TRECHO SELECIONADO:
É, entre outros, o ilustre jurista Pontes de Miranda que, examinando as repercussões dos embates entre concepções divergentes (liberalismo ou intervencionismo) nos textos das constituições, observa “o advento de normas constitucionais de princípios programáticos de grande importância que buscam definir rumos e atribuir fins ao Estado, esvaziado pelo liberalismo econômico”. Acompanha sua tese o constitucionalista José Afonso da Silva. O poder constituinte originário, em 1988, atribuiu ao Estado papel decisivo em seu desenvolvimento, estabelecendo justas limitações ao poder do capital forâneo em setores estratégicos da economia brasileira. A supressão de sua presença nesses setores suprime também o princípio da soberania nacional e constitui, nessas condições, um gesto de pirataria que violenta nossa constituição.

Comungam, além disso, os jurisconsultos, da concepção de que tais mudanças na Constituição não alteram a realidade, pois para os Estados Unidos, por exemplo, continuarão a existir empresas brasileiras e norte-americanas conceitualmente e na prática. A pretensão de dar tratamento igual para desiguais não fará excluir as diferenças que sempre distinguiram empresas nacionais e estrangeiras.
Aliás, o Direito Brasileiro, desde nosso primeira Constituição, de 1824, sempre reconheceu a existência de situações especiais em que se mostra indispensável o controle nacional sobre certas atividades econômicas que apresentaram perfil estratégico. Em 1828, a lei determinou que a tecnologia de mineração fosse progressivamente transferida para o controle nacional, e que pelo menos um terço do capital investido na lavra do ouro fosse brasileiro. O mesmo princípio foi aplicado às ferrovias, visando à formação do acervo técnico necessário ao desenvolvimento do país. O colapso de 10 de setembro de 1864 levou à limitação do capital estrangeiro do setor bancário a 25%.

A participação integral do capital nacional em determinadas atividades essenciais constou de diversas constituições brasileiras, a exemplo da exploração do diamante, em 1828; dos seguros de vida a partir de 1866; da pesca desde 1938. A preservação da identidade cultural e a defesa do interesse nacional. Motivaram também formalmente o pleno controle da União sobre jornais, rádios e tevês, navegação de contagem, exploração de petróleo, gás e outros hidrocarbonetos fluídos, prospecção de minerais e propriedade de terras a 150 quilômetros das faixas de fronteira.

INSTRUÇÃO ESCRITA A:
Reproduza do trecho sobre o controle nacional da economia a parte que se inicia nas palavras que contêm "É, entre outros, o" e termina em "violenta nossa constituição.".
INSTRUÇÃO ESCRITA B:
Relacione todos os anos distintos citados no trecho sobre o controle nacional da economia, cada um apenas uma vez.
INSTRUÇÃO ESCRITA C:
Responda com base no trecho sobre o controle nacional da economia:
(i) Que limite foi imposto ao capital estrangeiro no setor bancário depois do colapso de 10 de setembro de 1864?
(ii) De acordo com a lei de 1828, que parcela mínima do capital investido na lavra do ouro deveria ser brasileira?
(iii) Desde que ano a pesca aparece como atividade de participação integral do capital nacional?

DADOS FORNECIDOS:
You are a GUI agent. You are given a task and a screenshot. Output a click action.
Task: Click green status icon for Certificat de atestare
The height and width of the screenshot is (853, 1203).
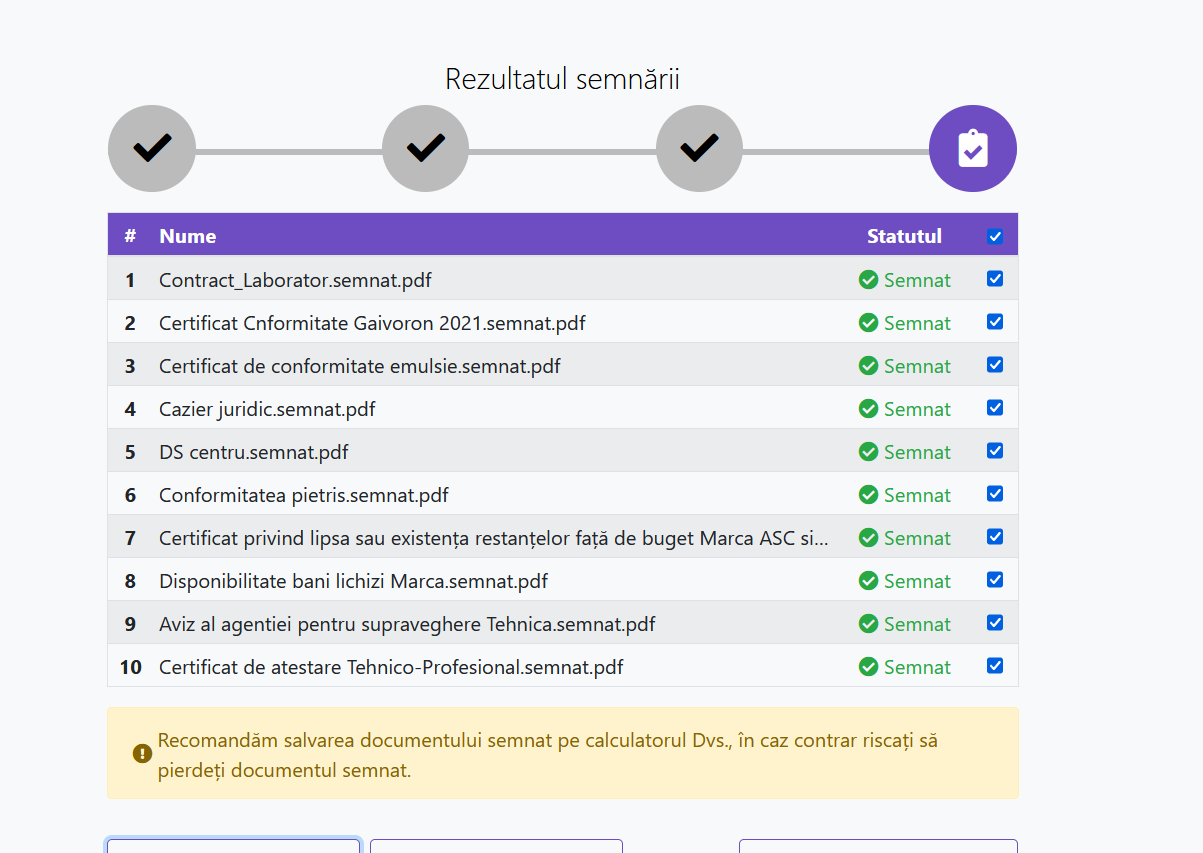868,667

RESPOSTA ESCRITA A:
É, entre outros, o ilustre jurista Pontes de Miranda que, examinando as repercussões dos embates entre concepções divergentes (liberalismo ou intervencionismo) nos textos das constituições, observa “o advento de normas constitucionais de princípios programáticos de grande importância que buscam definir rumos e atribuir fins ao Estado, esvaziado pelo liberalismo econômico”. Acompanha sua tese o constitucionalista José Afonso da Silva. O poder constituinte originário, em 1988, atribuiu ao Estado papel decisivo em seu desenvolvimento, estabelecendo justas limitações ao poder do capital forâneo em setores estratégicos da economia brasileira. A supressão de sua presença nesses setores suprime também o princípio da soberania nacional e constitui, nessas condições, um gesto de pirataria que violenta nossa constituição.

RESPOSTA ESCRITA B:
1988, 1824, 1828, 1864, 1866, 1938

RESPOSTA ESCRITA C:
(i) O capital estrangeiro no setor bancário foi limitado a 25%.
(ii) Pelo menos um terço desse capital deveria ser brasileiro.
(iii) Desde 1938.